Dear Kids,
This is Day 7 of being sick, yesterday I found out that I have pneumonia. Usually when I apply all the vitamins and herbs and all the "things" I get over something within 48 hours, but this time around that just wasn't happening. I just kept feeling like someone was sitting on my chest and was so labor some to breathe.
One thing is for sure.... my body was ready for me to rest. And my mind and soul was ready for me to rest.
I'm not great at that. I am a lot like Mimi that way. She never rested either, until she got so sick she couldn't do much anymore. And even then she still got up and did everything she could. I loved her for that example.
I haven't been able to move around and do much, so just sitting has been my action. Sitting by Elijah while he works on things. Sitting by Gabe while he rests on the couch. Going to Talia's room and just sitting there while she gets ready. Sitting on the ground with Joshua while he builds something. Just been sitting.
And it's fascinating to feel how EVERYONE has just .... well.... calmed down. I don't often just SIT by everyone. I really don't. I am always moving and doing something. I am not often just sitting for the sake of being next to someone and just being there.
It's made me realize that I can really do that more often. I need to just sit and BE WITH each of you more often. Especially now when you are all so busy and growing up. Just sitting and being available to just be there... It has a power in and of itself for relationships. I have needed that reminder. BIG TIME. Especially because of feeling the calm that has also happened with it. Probably because we aren't just focused on getting to the next thing. And I'm not focused on getting kids out the door.

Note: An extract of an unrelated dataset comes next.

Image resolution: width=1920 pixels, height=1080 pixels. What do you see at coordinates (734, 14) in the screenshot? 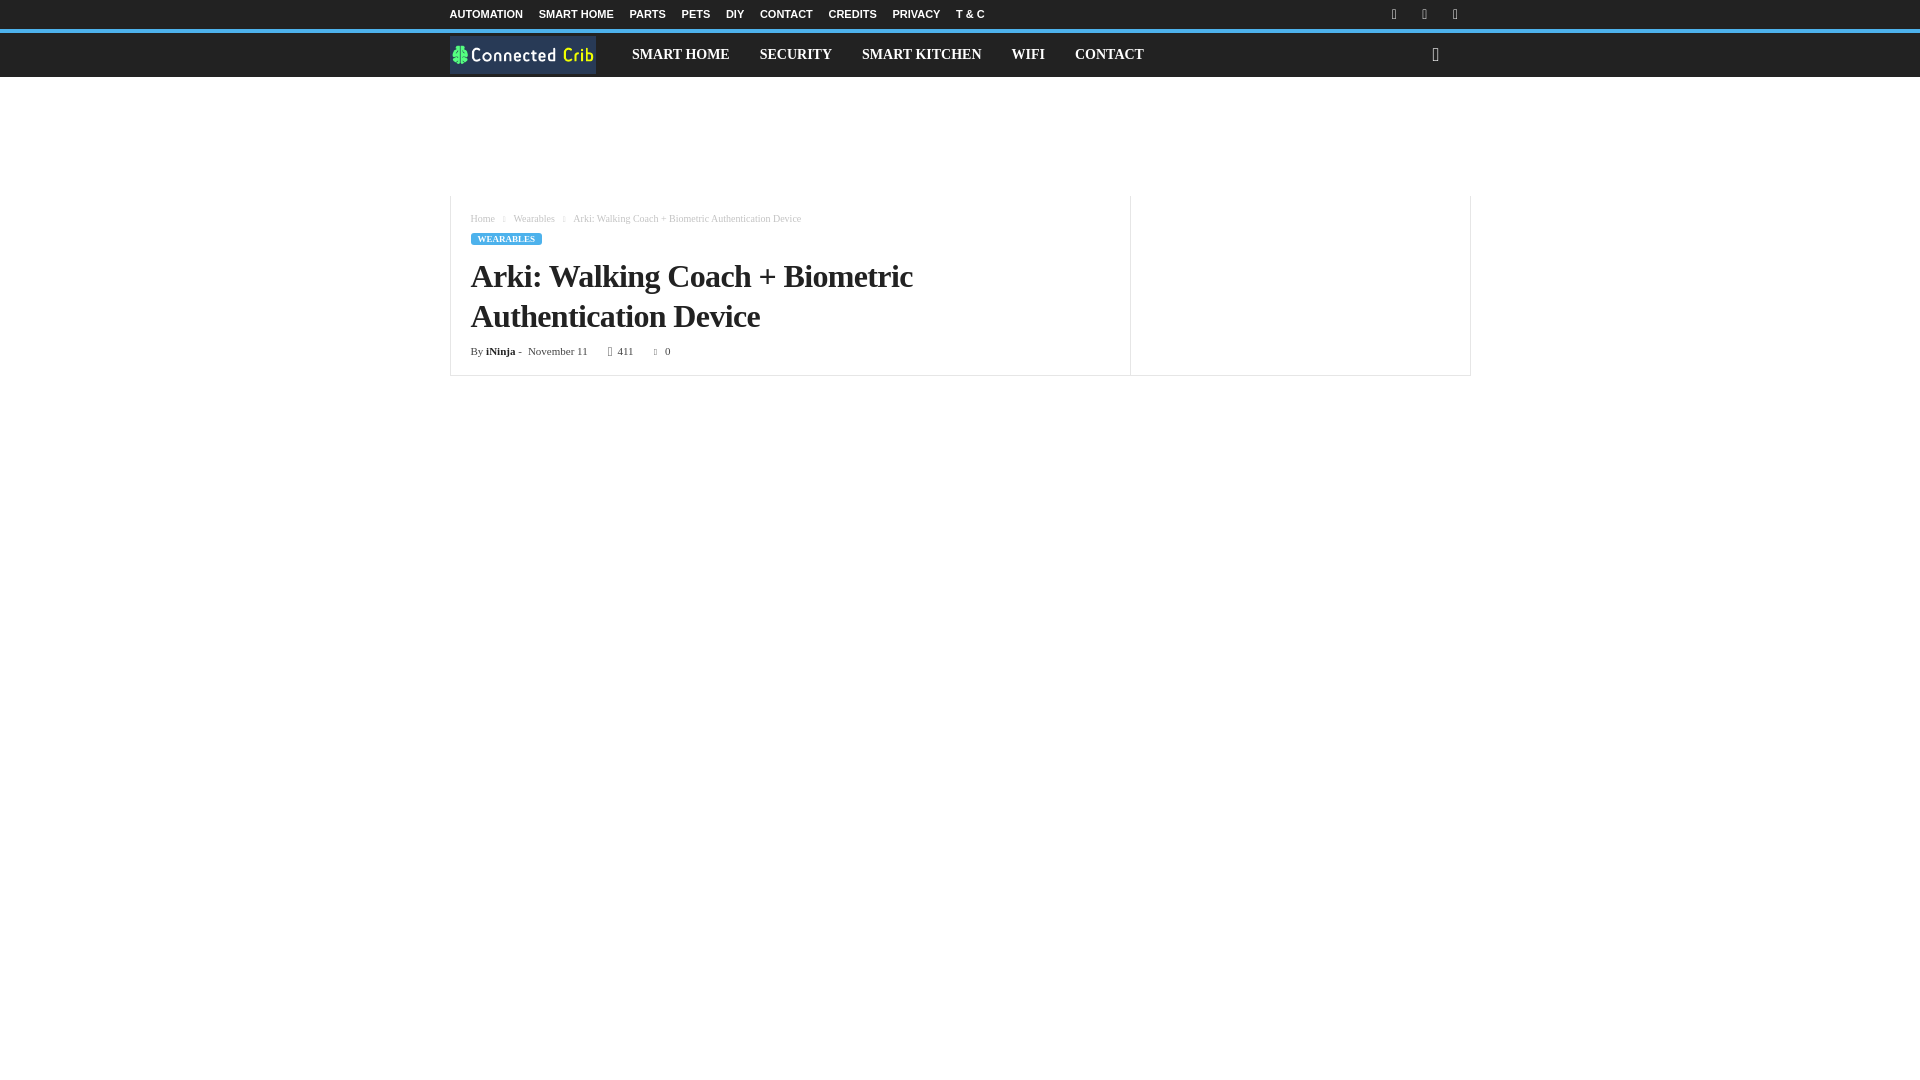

How are we homeschooling and still in a hurry?? I just don't understand. I mean... I do understand. It is what happens as you kids are ready to start branching out with your experiences and friends. And that is right. But I definitely really long for the days of everyone just being home. YOU all used to just come to me. You would come play at my feet with anything I was doing.
I would get ready for the day and you would sit there and play in the same area. I would make something and you would sit there in the kitchen to be part of my "doings". I would be doing housework and you would just follow me.
It seems that the tables have turned. Now I get to come sit next to you when you get ready. Or sit next to you when you are making something. Or sit next to you when you are doing school work or on the couch lounging around, or playing games or whatever it might be. I get to come to you now, instead of expecting that you will come to me.
That is a good reminder for me. It's time for me to just go to you the way you used to come to me. Just so we can be by each other. Just available in the "in between".
I love you kids. So much. I really do. I hope you will never forget that.